**Provided passage**

By Allison Proffitt
August 11, 2016 | Doctors at Baylor College of Medicine and Texas Children’s Hospital
report a way to detect biliary atresia and other neonatal liver diseases
in newborns with a blood test. Their research appears in a letter
published in the current issue of the New England Journal of Medicine (DOI: 10.1056/NEJMc1605166).
Biliary
atresia is a life threatening and hard-to-detect disease of the liver
and bile ducts in which bile accumulates in the liver instead of
draining into the intestines. Newborns with biliary atresia appear
normal at birth, but damage to the liver is severe and rapid.
"If
you look at a biliary atresia child's liver at three weeks of life, it
has more fibrosis than most liver diseases known to man," Sanjiv
Harpavat, assistant professor of pediatrics, gastroenterology,
hepatology and nutrition at Baylor and Texas Children’s, told
Diagnostics World. "The fact that the liver can't excrete the bile
properly leads to really, really severe problems really fast."
The
disease accounted for about 60% of liver transplants in infants less
than one year of age from 2005 to 2014. "This is a field that already
has a shortage of livers, and kids actually die on the waiting list.

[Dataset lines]
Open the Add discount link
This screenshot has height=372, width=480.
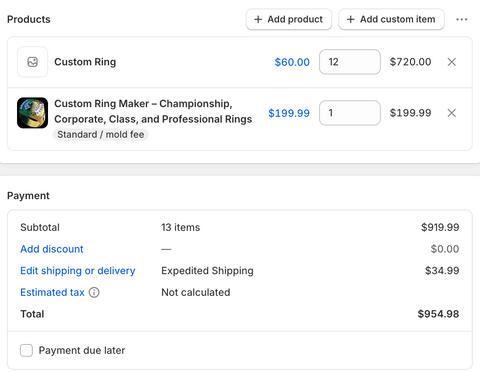click(52, 249)
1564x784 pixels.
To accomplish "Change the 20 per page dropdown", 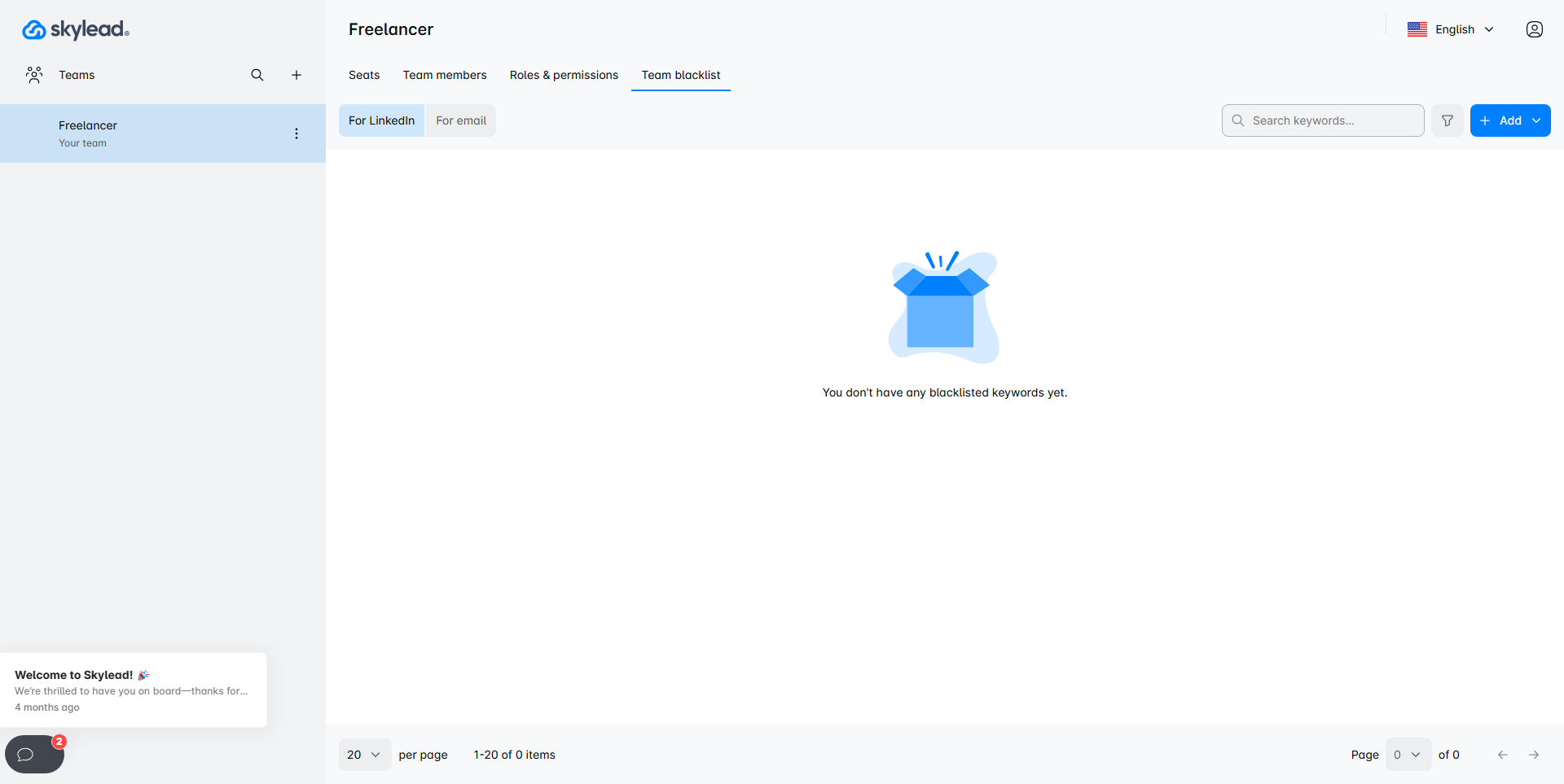I will 364,755.
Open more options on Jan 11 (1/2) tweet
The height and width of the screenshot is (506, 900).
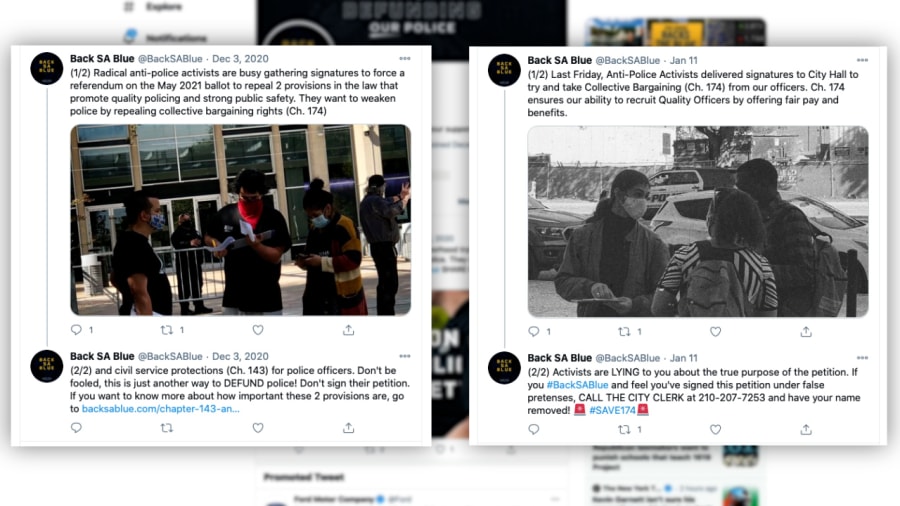coord(862,60)
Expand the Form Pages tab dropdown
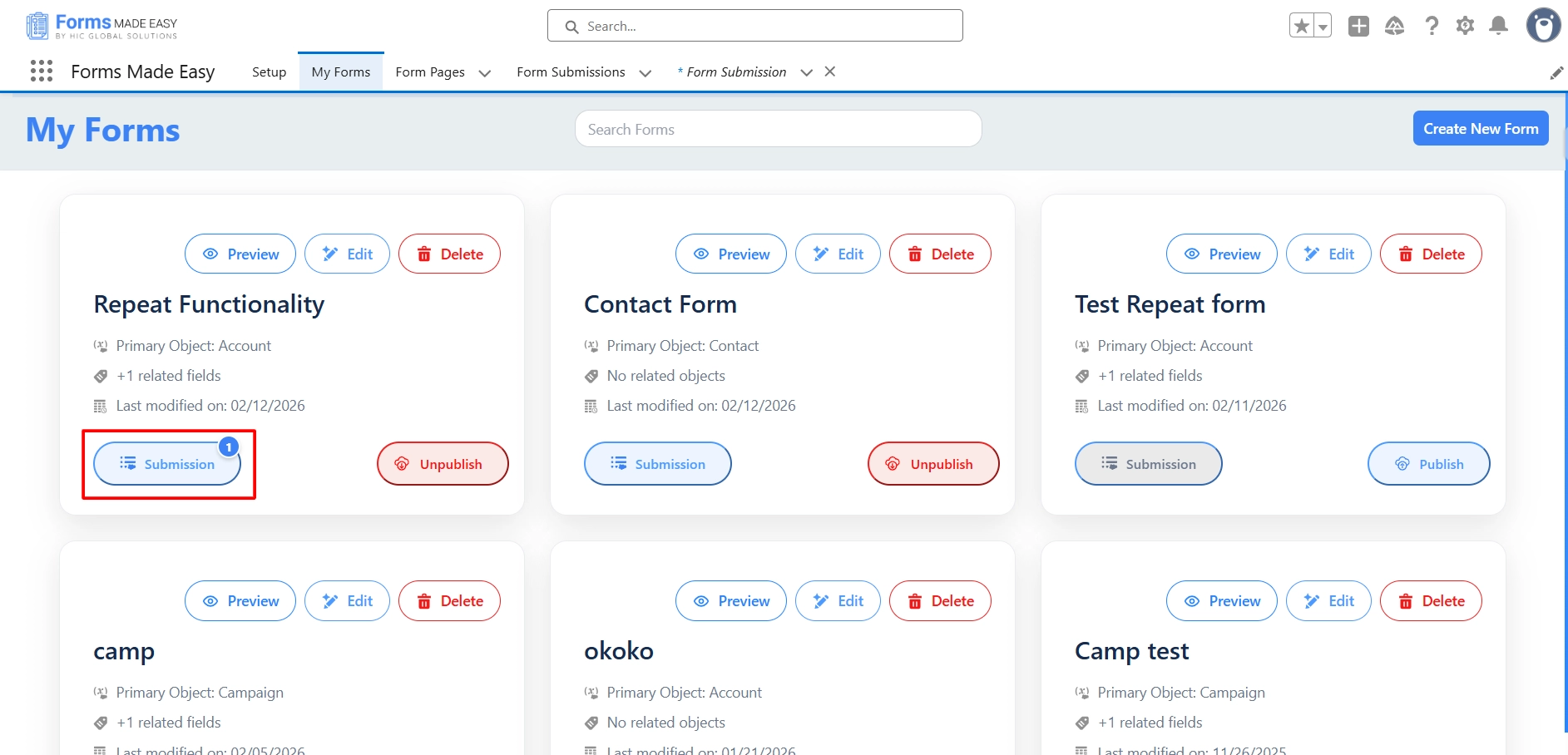The width and height of the screenshot is (1568, 755). pos(485,73)
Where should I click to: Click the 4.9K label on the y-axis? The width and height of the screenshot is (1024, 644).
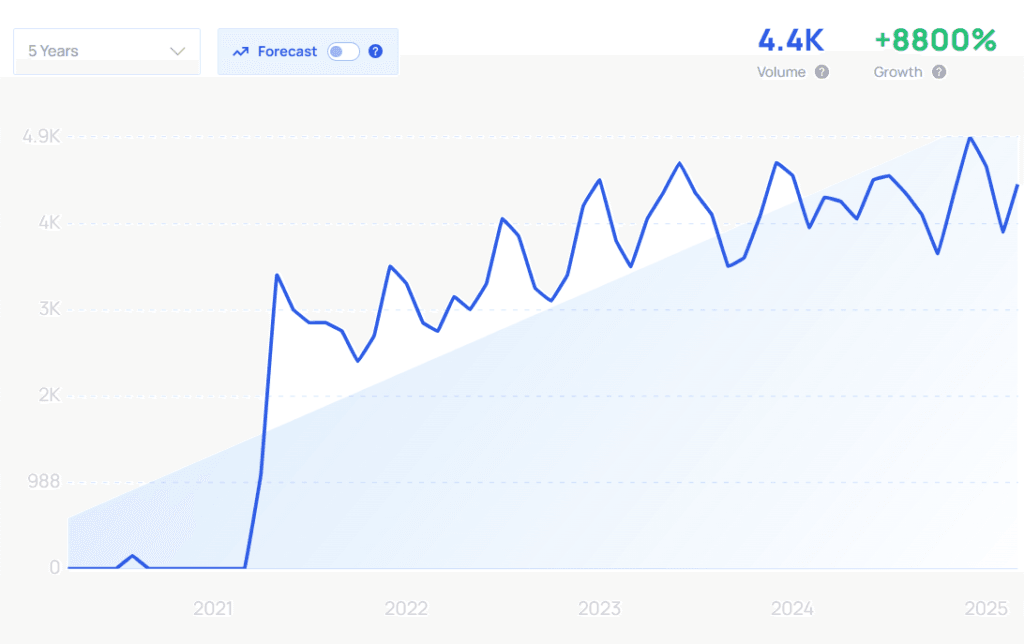[x=41, y=136]
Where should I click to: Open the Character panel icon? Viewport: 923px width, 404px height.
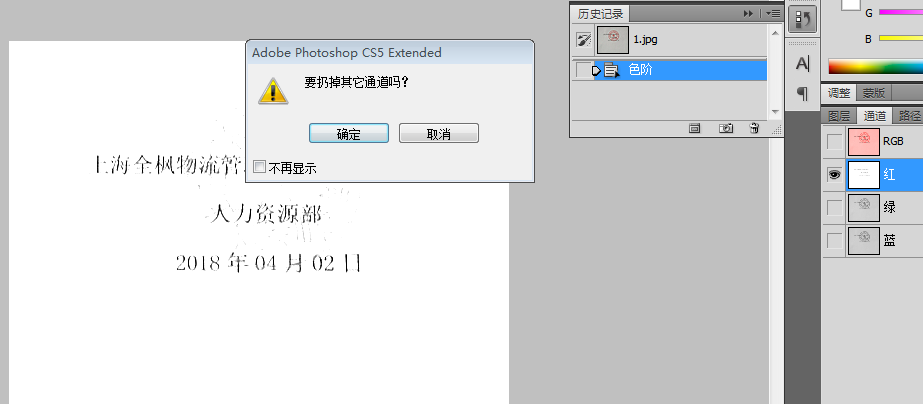pos(802,63)
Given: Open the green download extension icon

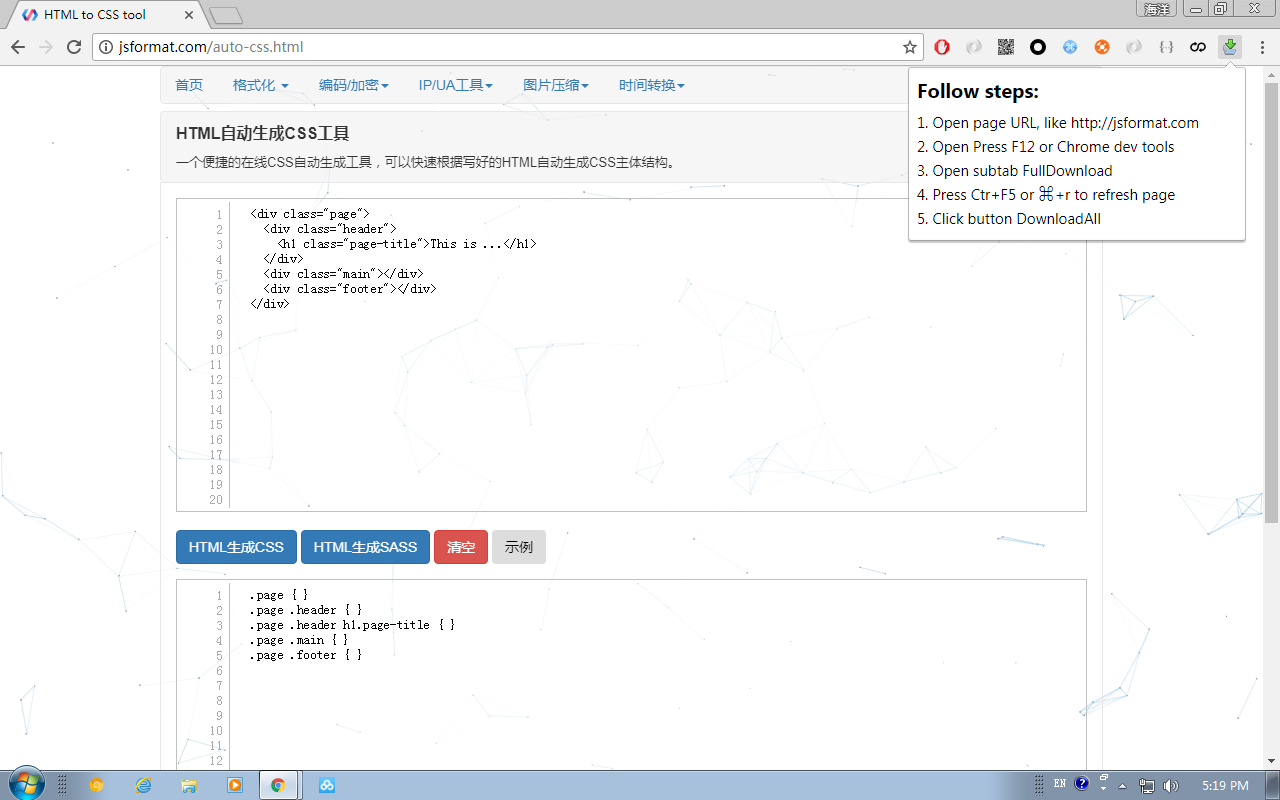Looking at the screenshot, I should [x=1229, y=46].
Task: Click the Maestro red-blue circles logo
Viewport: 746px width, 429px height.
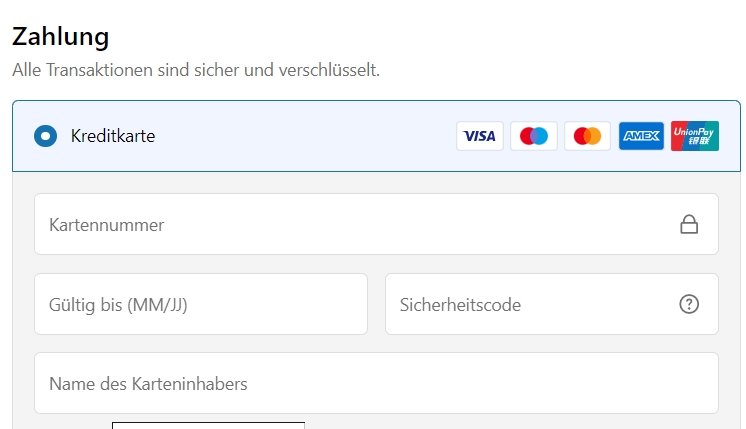Action: (x=534, y=136)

**Brief 1**
Per the biliary atresia article, what share of liver transplants in infants under one year of age did the disease account for from 2005 to 2014?
**Brief 2**
Carry on writing the biliary atresia article from where it stops.
These lines have no connection to the article on biliary atresia.

**Written response 1**
About 60%.

**Written response 2**
Biliary atresia accounts for most of those transplants," Harpavat said.
If
the disease is caught early enough, a Kasai hepatoportoenterostomy, a
surgery developed in the 1950s, can connect the liver directly to the
small intestine to help bile drain. The success of the Kasai procedure
is varied, but a good outcome is more likely if the operation is
performed before 30 to 45 days of life. Unfortunately, in the United
States, infants with biliary atresia are usually identified later and
the average age at surgery is 60 to 70 days.
Harpavat
was looking for a way to get ahead of the disease. "What we're
presenting here is a way to catch children really at the time of birth
and give them a diagnosis and treatment before 30 days of life," he
said.
Harpavat and his colleagues looked to a
bilirubin test that all newborns in the United States already get within
the first 48 hours after birth. All newborns are screened for total
bilirubin, a measure linked to jaundice that determines whether babies
need phototherapy.
"But every machine returns a
direct bilirubin results in addition," Harpavat explained. Direct
bilirubin is a measure of liver disease, and yet there are no published
guidelines on how to use that test result in newborns. "Oftentimes it's
just overlooked."
Harpavat and his colleagues
were curious about how early they could find evidence of disease, so
they called the birth hospitals for all of their biliary atresia
patients and asked if the direct bilirubin scores had been recorded.
"Our
hypothesis was, if that direct bilirubin was normal, then they didn't
have disease [at birth], and they'd developed disease in the next few
days," Harpavat said. "What we found was that every single child without
exception had high direct bilis [bilirubin scores] at birth."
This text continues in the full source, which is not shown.